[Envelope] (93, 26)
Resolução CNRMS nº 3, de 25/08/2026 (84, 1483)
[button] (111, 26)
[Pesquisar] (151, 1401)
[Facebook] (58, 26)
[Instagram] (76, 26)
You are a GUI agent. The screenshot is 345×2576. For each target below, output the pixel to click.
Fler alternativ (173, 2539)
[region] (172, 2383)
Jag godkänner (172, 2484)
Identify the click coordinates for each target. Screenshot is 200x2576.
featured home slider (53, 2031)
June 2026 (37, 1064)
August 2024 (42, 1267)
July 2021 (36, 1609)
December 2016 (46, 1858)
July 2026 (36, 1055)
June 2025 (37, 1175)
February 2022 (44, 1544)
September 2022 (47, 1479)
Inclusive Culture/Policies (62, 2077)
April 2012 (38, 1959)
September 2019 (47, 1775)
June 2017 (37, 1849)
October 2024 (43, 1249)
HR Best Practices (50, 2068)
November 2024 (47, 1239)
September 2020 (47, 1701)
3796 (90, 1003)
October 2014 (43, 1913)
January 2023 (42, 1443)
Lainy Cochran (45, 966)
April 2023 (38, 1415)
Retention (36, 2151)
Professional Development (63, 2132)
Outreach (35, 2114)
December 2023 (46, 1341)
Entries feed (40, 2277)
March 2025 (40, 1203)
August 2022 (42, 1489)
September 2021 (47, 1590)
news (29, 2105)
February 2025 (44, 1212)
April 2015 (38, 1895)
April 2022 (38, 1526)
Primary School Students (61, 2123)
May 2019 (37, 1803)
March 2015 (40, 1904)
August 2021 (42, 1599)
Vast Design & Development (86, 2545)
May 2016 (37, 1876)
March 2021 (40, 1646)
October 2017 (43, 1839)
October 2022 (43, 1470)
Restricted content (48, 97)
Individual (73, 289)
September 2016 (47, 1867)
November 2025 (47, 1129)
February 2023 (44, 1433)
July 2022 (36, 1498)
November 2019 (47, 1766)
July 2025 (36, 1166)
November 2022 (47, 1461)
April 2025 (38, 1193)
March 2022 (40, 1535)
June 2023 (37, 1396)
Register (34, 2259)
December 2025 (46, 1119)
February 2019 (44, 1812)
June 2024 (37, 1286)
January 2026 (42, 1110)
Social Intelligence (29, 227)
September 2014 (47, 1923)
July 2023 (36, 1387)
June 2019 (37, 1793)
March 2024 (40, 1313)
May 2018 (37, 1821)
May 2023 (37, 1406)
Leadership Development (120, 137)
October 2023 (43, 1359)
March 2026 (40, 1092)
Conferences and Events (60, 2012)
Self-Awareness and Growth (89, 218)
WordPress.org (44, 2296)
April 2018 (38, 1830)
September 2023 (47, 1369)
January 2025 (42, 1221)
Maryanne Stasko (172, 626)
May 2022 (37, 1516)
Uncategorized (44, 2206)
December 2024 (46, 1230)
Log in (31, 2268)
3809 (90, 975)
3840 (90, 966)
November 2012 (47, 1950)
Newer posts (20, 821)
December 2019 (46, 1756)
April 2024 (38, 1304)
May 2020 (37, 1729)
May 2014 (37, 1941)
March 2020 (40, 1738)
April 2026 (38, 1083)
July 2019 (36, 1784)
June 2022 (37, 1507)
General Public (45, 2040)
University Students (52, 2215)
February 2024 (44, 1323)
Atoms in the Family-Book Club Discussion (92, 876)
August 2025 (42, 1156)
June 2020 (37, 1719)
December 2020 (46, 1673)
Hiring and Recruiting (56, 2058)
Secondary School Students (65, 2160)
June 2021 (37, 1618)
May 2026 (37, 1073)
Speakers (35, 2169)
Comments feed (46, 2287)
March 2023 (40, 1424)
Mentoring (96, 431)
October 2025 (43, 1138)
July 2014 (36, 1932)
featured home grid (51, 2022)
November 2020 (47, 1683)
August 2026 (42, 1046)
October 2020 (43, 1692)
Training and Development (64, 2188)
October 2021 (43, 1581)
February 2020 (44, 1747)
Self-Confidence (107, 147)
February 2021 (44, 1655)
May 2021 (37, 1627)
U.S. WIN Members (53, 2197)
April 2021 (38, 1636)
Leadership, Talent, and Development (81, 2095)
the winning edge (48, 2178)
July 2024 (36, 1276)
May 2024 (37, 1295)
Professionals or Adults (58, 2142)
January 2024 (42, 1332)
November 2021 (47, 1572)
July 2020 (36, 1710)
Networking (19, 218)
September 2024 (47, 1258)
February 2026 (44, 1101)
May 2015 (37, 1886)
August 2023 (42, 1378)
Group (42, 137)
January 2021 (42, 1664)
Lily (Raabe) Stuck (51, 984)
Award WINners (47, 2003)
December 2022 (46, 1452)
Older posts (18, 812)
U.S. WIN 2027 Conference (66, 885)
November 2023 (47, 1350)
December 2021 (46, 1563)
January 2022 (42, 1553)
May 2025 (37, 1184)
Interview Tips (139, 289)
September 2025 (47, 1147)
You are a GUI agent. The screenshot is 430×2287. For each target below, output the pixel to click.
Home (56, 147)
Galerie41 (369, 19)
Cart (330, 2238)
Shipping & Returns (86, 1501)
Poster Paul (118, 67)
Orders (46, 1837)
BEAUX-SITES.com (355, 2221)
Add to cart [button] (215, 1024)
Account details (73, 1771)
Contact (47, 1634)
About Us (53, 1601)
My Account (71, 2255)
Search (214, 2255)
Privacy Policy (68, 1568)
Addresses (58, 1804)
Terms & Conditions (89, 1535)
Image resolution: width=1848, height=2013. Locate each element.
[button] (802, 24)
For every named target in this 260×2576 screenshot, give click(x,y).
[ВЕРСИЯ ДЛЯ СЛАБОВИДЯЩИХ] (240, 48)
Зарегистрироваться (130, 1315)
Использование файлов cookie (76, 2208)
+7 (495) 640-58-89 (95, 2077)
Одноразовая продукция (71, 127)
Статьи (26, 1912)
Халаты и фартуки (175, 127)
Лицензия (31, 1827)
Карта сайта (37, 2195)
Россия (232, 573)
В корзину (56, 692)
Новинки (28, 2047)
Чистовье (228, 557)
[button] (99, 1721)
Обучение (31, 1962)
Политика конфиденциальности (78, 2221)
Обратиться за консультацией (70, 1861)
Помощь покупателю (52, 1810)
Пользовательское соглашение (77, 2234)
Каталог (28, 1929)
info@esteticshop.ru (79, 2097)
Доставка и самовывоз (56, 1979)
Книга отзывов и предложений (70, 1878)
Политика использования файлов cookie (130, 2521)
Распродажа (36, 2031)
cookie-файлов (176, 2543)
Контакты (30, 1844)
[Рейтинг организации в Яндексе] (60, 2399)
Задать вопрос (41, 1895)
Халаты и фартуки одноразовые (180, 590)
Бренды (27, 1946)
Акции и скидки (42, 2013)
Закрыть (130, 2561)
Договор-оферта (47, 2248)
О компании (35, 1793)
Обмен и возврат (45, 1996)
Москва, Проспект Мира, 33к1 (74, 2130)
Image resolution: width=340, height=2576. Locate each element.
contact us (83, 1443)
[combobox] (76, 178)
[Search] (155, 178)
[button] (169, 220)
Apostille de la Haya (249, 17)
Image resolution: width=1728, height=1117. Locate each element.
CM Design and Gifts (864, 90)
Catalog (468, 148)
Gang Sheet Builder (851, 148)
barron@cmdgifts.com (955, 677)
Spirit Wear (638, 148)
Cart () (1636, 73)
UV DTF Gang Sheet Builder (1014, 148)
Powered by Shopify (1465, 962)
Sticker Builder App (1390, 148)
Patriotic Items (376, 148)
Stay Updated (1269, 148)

--*--

▸ HOW TO COMPLETE THIS TASK
Write the entries above out again. Match them exactly.

▸ ANSWER BOX
[Envelope] (93, 26)
Resolução CNRMS nº 3, de 25/08/2026 (84, 1483)
[button] (111, 26)
[Pesquisar] (151, 1401)
[Facebook] (58, 26)
[Instagram] (76, 26)
You are a GUI agent. The screenshot is 345×2576. For each target below, output the pixel to click.
Fler alternativ (173, 2539)
[region] (172, 2383)
Jag godkänner (172, 2484)
Identify the click coordinates for each target. Screenshot is 200x2576.
featured home slider (53, 2031)
June 2026 (37, 1064)
August 2024 (42, 1267)
July 2021 (36, 1609)
December 2016 (46, 1858)
July 2026 (36, 1055)
June 2025 (37, 1175)
February 2022 (44, 1544)
September 2022 (47, 1479)
Inclusive Culture/Policies (62, 2077)
April 2012 (38, 1959)
September 2019 (47, 1775)
June 2017 (37, 1849)
October 2024 (43, 1249)
HR Best Practices (50, 2068)
November 2024 (47, 1239)
September 2020 (47, 1701)
3796 (90, 1003)
October 2014 (43, 1913)
January 2023 (42, 1443)
Lainy Cochran (45, 966)
April 2023 (38, 1415)
Retention (36, 2151)
Professional Development (63, 2132)
Outreach (35, 2114)
December 2023 (46, 1341)
Entries feed (40, 2277)
March 2025 (40, 1203)
August 2022 (42, 1489)
September 2021 (47, 1590)
news (29, 2105)
February 2025 (44, 1212)
April 2015 (38, 1895)
April 2022 (38, 1526)
Primary School Students (61, 2123)
May 2019 (37, 1803)
March 2015 (40, 1904)
August 2021 (42, 1599)
Vast Design & Development (86, 2545)
May 2016 (37, 1876)
March 2021 (40, 1646)
October 2017 (43, 1839)
October 2022 (43, 1470)
Restricted content (48, 97)
Individual (73, 289)
September 2016 (47, 1867)
November 2025 (47, 1129)
February 2023 (44, 1433)
July 2022 (36, 1498)
November 2019 (47, 1766)
July 2025 (36, 1166)
November 2022 (47, 1461)
April 2025 (38, 1193)
March 2022 (40, 1535)
June 2023 (37, 1396)
Register (34, 2259)
December 2025 (46, 1119)
February 2019 (44, 1812)
June 2024 (37, 1286)
January 2026 (42, 1110)
Social Intelligence (29, 227)
September 2014 (47, 1923)
July 2023 (36, 1387)
June 2019 (37, 1793)
March 2024 (40, 1313)
May 2018 (37, 1821)
May 2023 (37, 1406)
Leadership Development (120, 137)
October 2023 (43, 1359)
March 2026 (40, 1092)
Conferences and Events (60, 2012)
Self-Awareness and Growth (89, 218)
WordPress.org (44, 2296)
April 2018 (38, 1830)
September 2023 (47, 1369)
January 2025 (42, 1221)
Maryanne Stasko (172, 626)
May 2022 (37, 1516)
Uncategorized (44, 2206)
December 2024 (46, 1230)
Log in (31, 2268)
3809 (90, 975)
3840 (90, 966)
November 2012 (47, 1950)
Newer posts (20, 821)
December 2019 (46, 1756)
April 2024 (38, 1304)
May 2020 (37, 1729)
May 2014 (37, 1941)
March 2020 (40, 1738)
April 2026 (38, 1083)
July 2019 (36, 1784)
June 2022 (37, 1507)
General Public (45, 2040)
University Students (52, 2215)
February 2024 (44, 1323)
Atoms in the Family-Book Club Discussion (92, 876)
August 2025 (42, 1156)
June 2020 (37, 1719)
December 2020 (46, 1673)
Hiring and Recruiting (56, 2058)
Secondary School Students (65, 2160)
June 2021 (37, 1618)
May 2026 (37, 1073)
Speakers (35, 2169)
Comments feed (46, 2287)
March 2023 (40, 1424)
Mentoring (96, 431)
October 2025 (43, 1138)
July 2014 (36, 1932)
featured home grid (51, 2022)
November 2020 (47, 1683)
August 2026 (42, 1046)
October 2020 (43, 1692)
Training and Development (64, 2188)
October 2021 (43, 1581)
February 2020 (44, 1747)
Self-Confidence (107, 147)
February 2021 (44, 1655)
May 2021 (37, 1627)
U.S. WIN Members (53, 2197)
April 2021 (38, 1636)
Leadership, Talent, and Development (81, 2095)
the winning edge (48, 2178)
July 2024 (36, 1276)
May 2024 (37, 1295)
Professionals or Adults (58, 2142)
January 2024 (42, 1332)
November 2021 (47, 1572)
July 2020 (36, 1710)
Networking (19, 218)
September 2024 (47, 1258)
February 2026 (44, 1101)
May 2015 (37, 1886)
August 2023 (42, 1378)
Group (42, 137)
January 2021 (42, 1664)
Lily (Raabe) Stuck (51, 984)
Award WINners (47, 2003)
December 2022 (46, 1452)
Older posts (18, 812)
U.S. WIN 2027 Conference (66, 885)
November 2023 (47, 1350)
December 2021 (46, 1563)
January 2022 (42, 1553)
May 2025 (37, 1184)
Interview Tips (139, 289)
September 2025 (47, 1147)
You are a GUI agent. The screenshot is 430×2287. For each target below, output the pixel to click.
Home (56, 147)
Galerie41 (369, 19)
Cart (330, 2238)
Shipping & Returns (86, 1501)
Poster Paul (118, 67)
Orders (46, 1837)
BEAUX-SITES.com (355, 2221)
Add to cart [button] (215, 1024)
Account details (73, 1771)
Contact (47, 1634)
About Us (53, 1601)
My Account (71, 2255)
Search (214, 2255)
Privacy Policy (68, 1568)
Addresses (58, 1804)
Terms & Conditions (89, 1535)
Image resolution: width=1848, height=2013. Locate each element.
[button] (802, 24)
For every named target in this 260×2576 screenshot, give click(x,y).
[ВЕРСИЯ ДЛЯ СЛАБОВИДЯЩИХ] (240, 48)
Зарегистрироваться (130, 1315)
Использование файлов cookie (76, 2208)
+7 (495) 640-58-89 (95, 2077)
Одноразовая продукция (71, 127)
Статьи (26, 1912)
Халаты и фартуки (175, 127)
Лицензия (31, 1827)
Карта сайта (37, 2195)
Россия (232, 573)
В корзину (56, 692)
Новинки (28, 2047)
Чистовье (228, 557)
[button] (99, 1721)
Обучение (31, 1962)
Политика конфиденциальности (78, 2221)
Обратиться за консультацией (70, 1861)
Помощь покупателю (52, 1810)
Пользовательское соглашение (77, 2234)
Каталог (28, 1929)
info@esteticshop.ru (79, 2097)
Доставка и самовывоз (56, 1979)
Книга отзывов и предложений (70, 1878)
Политика использования файлов cookie (130, 2521)
Распродажа (36, 2031)
cookie-файлов (176, 2543)
Контакты (30, 1844)
[Рейтинг организации в Яндексе] (60, 2399)
Задать вопрос (41, 1895)
Халаты и фартуки одноразовые (180, 590)
Бренды (27, 1946)
Акции и скидки (42, 2013)
Закрыть (130, 2561)
Договор-оферта (47, 2248)
О компании (35, 1793)
Обмен и возврат (45, 1996)
Москва, Проспект Мира, 33к1 (74, 2130)
Image resolution: width=340, height=2576. Locate each element.
contact us (83, 1443)
[combobox] (76, 178)
[Search] (155, 178)
[button] (169, 220)
Apostille de la Haya (249, 17)
Image resolution: width=1728, height=1117. Locate each element.
CM Design and Gifts (864, 90)
Catalog (468, 148)
Gang Sheet Builder (851, 148)
barron@cmdgifts.com (955, 677)
Spirit Wear (638, 148)
Cart () (1636, 73)
UV DTF Gang Sheet Builder (1014, 148)
Powered by Shopify (1465, 962)
Sticker Builder App (1390, 148)
Patriotic Items (376, 148)
Stay Updated (1269, 148)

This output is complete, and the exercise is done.